The 9/11 Tapes
The New York Times has assembled and posted more than two hours of military, air traffic, and airline radio communications—some of it never before heard in public—from the morning of September 11, 2001. It is depressing and fascinating.
Astonishingly, a complete archive of the available audio documenting the attacks from the perspective of air traffic controllers and other people responsible for tracking the four doomed flights has never been assembled. Investigators working for the 9/11 Commission labored to pull together all the recordings they could find, but the draft "audio monograph" of 114 recordings they culled in 2004 came too late—the Commission was disbanded before a pre-release legal review could be completed. While many of the recordings were played at commission hearings, the full document remained secret.

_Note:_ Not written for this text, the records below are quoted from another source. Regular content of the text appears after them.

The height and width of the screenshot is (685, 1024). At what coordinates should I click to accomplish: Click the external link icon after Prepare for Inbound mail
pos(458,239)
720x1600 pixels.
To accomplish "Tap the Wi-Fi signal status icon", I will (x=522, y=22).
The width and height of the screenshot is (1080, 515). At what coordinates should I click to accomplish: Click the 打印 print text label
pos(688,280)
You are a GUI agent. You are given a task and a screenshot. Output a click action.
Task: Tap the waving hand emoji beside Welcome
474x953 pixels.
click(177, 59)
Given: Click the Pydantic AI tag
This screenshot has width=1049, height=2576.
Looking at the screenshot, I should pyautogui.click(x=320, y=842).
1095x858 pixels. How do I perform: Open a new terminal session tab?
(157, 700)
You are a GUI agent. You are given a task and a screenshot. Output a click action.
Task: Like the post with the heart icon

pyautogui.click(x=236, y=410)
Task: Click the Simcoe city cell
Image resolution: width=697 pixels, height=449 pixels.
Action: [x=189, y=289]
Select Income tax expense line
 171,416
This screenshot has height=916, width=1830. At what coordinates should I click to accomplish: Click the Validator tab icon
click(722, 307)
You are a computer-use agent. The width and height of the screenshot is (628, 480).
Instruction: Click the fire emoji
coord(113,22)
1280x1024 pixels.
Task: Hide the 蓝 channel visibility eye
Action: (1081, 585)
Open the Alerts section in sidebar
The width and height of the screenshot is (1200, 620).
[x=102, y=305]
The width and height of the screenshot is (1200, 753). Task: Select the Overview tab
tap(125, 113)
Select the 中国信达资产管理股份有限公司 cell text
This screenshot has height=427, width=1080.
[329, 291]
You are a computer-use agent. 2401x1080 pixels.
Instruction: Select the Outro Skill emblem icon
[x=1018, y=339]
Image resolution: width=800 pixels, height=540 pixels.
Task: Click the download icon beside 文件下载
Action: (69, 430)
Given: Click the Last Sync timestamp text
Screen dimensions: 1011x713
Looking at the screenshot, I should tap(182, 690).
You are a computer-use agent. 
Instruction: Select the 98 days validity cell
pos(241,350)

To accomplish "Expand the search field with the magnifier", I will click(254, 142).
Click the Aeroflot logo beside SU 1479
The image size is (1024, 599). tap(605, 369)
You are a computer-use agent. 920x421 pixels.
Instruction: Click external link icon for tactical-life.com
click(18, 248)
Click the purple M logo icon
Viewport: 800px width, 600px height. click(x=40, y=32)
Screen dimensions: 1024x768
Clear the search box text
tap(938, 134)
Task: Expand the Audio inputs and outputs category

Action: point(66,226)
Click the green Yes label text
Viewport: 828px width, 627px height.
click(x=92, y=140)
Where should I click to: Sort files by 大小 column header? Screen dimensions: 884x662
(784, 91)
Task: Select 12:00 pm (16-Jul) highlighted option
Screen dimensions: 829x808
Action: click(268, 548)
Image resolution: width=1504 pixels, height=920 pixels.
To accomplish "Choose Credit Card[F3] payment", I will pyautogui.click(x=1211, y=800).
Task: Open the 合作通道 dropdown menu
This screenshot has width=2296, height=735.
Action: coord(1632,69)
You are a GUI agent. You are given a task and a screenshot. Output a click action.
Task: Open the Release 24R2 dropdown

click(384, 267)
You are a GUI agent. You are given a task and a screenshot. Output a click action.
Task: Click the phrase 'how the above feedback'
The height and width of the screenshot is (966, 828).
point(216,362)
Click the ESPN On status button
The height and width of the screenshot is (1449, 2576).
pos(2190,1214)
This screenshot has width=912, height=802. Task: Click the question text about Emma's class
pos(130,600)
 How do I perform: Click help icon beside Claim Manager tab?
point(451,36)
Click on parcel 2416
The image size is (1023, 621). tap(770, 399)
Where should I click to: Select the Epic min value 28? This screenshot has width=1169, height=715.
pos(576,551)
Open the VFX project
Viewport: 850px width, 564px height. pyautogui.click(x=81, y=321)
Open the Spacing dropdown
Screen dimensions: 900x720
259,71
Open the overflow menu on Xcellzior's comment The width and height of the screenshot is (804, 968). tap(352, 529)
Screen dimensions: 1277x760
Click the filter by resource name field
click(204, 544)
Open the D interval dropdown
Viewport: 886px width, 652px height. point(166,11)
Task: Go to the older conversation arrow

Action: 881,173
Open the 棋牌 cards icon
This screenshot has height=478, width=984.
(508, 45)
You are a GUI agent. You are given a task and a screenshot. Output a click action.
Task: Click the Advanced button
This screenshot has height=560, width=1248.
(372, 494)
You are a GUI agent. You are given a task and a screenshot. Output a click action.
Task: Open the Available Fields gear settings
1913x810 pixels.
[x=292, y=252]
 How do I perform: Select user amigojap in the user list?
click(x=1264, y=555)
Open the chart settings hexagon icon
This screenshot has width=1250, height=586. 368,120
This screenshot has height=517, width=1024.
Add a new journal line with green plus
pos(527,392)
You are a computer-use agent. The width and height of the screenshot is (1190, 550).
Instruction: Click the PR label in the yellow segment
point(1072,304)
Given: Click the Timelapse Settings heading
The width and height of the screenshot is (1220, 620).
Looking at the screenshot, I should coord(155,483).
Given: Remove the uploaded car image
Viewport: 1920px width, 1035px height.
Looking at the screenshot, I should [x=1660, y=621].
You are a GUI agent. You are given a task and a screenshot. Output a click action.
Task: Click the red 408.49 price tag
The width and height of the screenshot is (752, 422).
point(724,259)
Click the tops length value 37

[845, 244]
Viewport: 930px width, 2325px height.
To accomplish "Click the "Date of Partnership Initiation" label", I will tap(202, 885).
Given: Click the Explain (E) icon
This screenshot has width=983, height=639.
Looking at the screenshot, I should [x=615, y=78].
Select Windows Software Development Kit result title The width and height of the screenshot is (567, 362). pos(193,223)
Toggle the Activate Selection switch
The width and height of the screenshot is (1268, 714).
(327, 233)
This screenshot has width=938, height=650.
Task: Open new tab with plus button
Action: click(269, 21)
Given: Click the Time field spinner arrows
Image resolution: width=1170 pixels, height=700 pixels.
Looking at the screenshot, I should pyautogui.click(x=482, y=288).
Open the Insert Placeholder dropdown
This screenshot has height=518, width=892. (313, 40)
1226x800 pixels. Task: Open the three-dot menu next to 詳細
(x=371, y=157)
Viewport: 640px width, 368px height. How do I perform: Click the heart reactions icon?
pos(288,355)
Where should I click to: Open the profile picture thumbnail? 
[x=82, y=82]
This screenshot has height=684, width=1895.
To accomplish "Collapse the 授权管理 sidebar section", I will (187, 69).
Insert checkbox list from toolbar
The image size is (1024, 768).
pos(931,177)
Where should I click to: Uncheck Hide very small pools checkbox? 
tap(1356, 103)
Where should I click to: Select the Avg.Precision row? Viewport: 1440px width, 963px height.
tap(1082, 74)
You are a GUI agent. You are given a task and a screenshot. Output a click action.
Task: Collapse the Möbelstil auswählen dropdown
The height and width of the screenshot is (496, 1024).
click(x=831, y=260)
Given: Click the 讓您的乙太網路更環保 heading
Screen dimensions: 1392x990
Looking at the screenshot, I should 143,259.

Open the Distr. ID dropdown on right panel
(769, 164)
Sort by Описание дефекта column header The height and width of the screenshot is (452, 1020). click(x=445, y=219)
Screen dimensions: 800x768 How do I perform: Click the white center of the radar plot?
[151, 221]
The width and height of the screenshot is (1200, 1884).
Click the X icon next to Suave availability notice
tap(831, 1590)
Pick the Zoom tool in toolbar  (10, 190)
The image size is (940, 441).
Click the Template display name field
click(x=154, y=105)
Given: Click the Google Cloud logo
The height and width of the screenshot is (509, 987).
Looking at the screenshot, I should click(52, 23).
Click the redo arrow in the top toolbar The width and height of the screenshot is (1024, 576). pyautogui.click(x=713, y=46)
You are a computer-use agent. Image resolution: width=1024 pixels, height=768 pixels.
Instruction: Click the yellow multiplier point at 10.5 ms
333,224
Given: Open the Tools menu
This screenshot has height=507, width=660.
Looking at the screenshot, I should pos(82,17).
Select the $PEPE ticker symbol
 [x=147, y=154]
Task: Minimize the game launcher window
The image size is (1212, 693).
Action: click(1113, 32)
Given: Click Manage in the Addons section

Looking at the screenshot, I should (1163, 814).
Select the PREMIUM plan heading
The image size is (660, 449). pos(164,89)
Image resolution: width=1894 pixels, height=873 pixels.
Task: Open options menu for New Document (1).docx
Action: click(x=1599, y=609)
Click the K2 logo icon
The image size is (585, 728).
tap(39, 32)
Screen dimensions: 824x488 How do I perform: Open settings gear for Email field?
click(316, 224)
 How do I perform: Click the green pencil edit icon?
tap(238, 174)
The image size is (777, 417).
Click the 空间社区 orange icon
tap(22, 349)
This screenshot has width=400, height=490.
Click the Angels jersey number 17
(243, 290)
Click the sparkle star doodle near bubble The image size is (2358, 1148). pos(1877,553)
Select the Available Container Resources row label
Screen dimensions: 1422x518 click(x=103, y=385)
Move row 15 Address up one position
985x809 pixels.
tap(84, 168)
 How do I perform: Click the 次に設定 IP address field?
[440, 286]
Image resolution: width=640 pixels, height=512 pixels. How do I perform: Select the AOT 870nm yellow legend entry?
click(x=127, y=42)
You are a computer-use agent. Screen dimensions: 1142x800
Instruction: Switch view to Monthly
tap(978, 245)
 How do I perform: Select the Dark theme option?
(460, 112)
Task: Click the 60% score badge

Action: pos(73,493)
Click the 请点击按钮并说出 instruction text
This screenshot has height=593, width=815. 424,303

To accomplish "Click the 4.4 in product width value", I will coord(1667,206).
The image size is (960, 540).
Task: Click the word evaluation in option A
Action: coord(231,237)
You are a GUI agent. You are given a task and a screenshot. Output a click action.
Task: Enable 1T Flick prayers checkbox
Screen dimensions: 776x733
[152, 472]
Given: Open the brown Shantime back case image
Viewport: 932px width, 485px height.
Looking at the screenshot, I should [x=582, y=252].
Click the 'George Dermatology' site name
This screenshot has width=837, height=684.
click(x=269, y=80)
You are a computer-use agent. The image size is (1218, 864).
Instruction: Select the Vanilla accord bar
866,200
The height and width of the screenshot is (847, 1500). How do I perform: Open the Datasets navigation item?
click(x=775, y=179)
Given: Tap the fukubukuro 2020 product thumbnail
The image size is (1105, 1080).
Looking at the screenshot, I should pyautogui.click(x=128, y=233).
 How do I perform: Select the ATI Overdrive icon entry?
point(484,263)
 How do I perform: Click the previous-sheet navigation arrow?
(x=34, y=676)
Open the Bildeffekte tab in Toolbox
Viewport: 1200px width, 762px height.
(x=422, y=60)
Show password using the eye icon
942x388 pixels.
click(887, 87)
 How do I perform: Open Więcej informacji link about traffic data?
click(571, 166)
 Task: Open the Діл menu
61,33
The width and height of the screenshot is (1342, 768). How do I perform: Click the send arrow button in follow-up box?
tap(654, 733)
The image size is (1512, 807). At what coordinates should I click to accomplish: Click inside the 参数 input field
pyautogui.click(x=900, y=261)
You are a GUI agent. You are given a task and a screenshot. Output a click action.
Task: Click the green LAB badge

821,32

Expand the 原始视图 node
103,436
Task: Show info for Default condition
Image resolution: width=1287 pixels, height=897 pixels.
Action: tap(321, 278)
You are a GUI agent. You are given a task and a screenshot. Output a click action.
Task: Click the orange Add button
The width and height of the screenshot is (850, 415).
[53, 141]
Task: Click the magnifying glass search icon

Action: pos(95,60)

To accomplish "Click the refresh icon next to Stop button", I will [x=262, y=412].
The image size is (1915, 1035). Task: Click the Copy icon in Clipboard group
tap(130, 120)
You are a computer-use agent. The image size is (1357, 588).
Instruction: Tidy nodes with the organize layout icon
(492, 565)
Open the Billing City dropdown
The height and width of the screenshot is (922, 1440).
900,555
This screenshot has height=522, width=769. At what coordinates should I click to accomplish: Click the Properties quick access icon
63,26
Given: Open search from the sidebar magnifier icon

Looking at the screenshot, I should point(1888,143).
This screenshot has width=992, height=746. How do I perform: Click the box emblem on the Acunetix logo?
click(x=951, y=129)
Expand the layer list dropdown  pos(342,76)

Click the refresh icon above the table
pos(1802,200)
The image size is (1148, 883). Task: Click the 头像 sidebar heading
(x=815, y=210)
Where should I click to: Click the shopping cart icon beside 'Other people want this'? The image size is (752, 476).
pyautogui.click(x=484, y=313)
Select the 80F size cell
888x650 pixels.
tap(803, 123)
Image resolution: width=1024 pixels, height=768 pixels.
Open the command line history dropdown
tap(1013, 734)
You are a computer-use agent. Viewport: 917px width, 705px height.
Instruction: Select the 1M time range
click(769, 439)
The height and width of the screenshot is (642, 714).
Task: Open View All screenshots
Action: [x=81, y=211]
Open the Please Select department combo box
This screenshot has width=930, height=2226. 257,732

Until last year, when a former 9/11 Commission investigator named Miles Kara recovered the files from the National Archives, and, in concert with students at Rutgers Law School, finished cataloging and transcribing them. The transcripts will be published by the Rutgers Law Review, and the audio is being posted by the Times. It's an amazing trove, and it boggles the mind that not even the commission tasked with generating a complete accounting of that day never thought to pore over every moment of audio.
There are two notable, and fascinating omissions: Thirty minutes of audio from the cockpit of Flight 93, caught when someone keyed one of the pilots' microphones, and a "high-level conference call" joined by Dick Cheney, Donald Rumsfeld, and others.
The audio is endlessly perusable. When Betty Ong, a flight attendant on American Airlines flight 11—which hit the North Tower of the World Trade Center—called her airline's operations center to report the hijacking, she reported that no one could get into the cockpit or if the pilots were safe.
"Well if they were shrewd, they would keep the door closed," the voice on the other end of the line replied.